This is where the Frankfurt school came in as Jews by 1890 knew the need for slaves was long over(and the Civil War actually stopped negro breeding programs which would have created more “livestock” and future problems). Jews began whitewashing their “crimes”. That is how contards use the “cultural marxism” memo. The truth is far far different.
I feel sorry for southern white men. They were as big as losers in slavery as the slaves themselves. Forced to live lives of poverty and neglect while the planter elite took all the profits. But they think like the house negro. The same control that was enforced then, is enforced now. They are like the pet cat inside the house howling at the “black” feral cat outside the cat, then go to their masters(jews) purring.

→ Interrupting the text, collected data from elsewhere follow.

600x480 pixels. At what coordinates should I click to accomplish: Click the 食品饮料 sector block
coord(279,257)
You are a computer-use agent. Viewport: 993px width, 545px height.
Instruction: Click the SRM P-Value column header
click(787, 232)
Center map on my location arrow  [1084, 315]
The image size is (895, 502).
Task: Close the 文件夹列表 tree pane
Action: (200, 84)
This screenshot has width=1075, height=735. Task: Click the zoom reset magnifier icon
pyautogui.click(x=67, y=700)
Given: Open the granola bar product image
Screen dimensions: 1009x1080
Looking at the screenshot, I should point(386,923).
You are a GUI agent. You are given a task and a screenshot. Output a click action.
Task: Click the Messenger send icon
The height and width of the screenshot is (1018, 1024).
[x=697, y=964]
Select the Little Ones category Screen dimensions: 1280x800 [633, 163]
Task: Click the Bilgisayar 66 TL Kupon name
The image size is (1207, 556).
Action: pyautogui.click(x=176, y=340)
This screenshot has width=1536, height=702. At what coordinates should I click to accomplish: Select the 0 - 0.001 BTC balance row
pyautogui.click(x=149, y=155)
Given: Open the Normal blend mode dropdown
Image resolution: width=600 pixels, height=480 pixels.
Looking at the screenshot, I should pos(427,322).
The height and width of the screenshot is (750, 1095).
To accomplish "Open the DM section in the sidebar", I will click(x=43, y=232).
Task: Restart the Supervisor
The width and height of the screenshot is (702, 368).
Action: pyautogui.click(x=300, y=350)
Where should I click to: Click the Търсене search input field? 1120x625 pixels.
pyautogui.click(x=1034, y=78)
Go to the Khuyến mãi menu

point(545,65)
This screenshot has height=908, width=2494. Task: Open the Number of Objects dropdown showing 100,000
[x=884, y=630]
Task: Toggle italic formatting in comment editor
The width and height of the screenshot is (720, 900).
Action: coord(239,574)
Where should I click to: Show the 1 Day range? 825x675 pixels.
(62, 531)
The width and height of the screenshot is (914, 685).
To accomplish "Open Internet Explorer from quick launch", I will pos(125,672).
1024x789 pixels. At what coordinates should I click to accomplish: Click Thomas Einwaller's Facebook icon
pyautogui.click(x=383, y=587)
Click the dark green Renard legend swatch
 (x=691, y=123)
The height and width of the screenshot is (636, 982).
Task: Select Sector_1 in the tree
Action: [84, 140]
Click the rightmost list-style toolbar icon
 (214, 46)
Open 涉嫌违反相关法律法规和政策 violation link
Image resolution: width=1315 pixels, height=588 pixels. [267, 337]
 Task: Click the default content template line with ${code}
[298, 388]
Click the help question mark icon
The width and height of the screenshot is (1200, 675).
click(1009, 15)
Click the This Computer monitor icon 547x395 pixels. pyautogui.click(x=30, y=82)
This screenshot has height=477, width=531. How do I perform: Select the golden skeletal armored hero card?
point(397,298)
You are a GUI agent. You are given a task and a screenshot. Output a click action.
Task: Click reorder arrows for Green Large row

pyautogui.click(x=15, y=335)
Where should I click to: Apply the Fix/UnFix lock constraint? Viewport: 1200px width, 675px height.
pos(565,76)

Look who finances modern “white nationalism”. It doesn’t fall far from the tree. The “Alt-Right” doesn’t even try to hide it.
We’re going to bring down the Bin Laden monument next!
So Mr. Kimel
Are there any “… symbols that matter to the radical Islamists that should get the Confederate statue treatment?
If you know of any will you please list them for our interest in tearing them down?.
BS,
I gotta say, someone (the Jews?) have messed with your head because your thought process is a bit scrambled.
Here’s what I get from your answer. Jews financed the southern planters, and the Biggest Baddest Jewest Jew of them all, Rothschild, pushed the southern leaders into seceding. Which is to say, this evil cabal that essentially runs the world took steps to make the loans they had made completely worthless, losing out on a lot of money in the process. Then, this cabal takes until the 1890s to figure out there’s no more market for slaves in the US when slavery was abolished with the fall of the CSA in 1865. This is your world crushing cabal?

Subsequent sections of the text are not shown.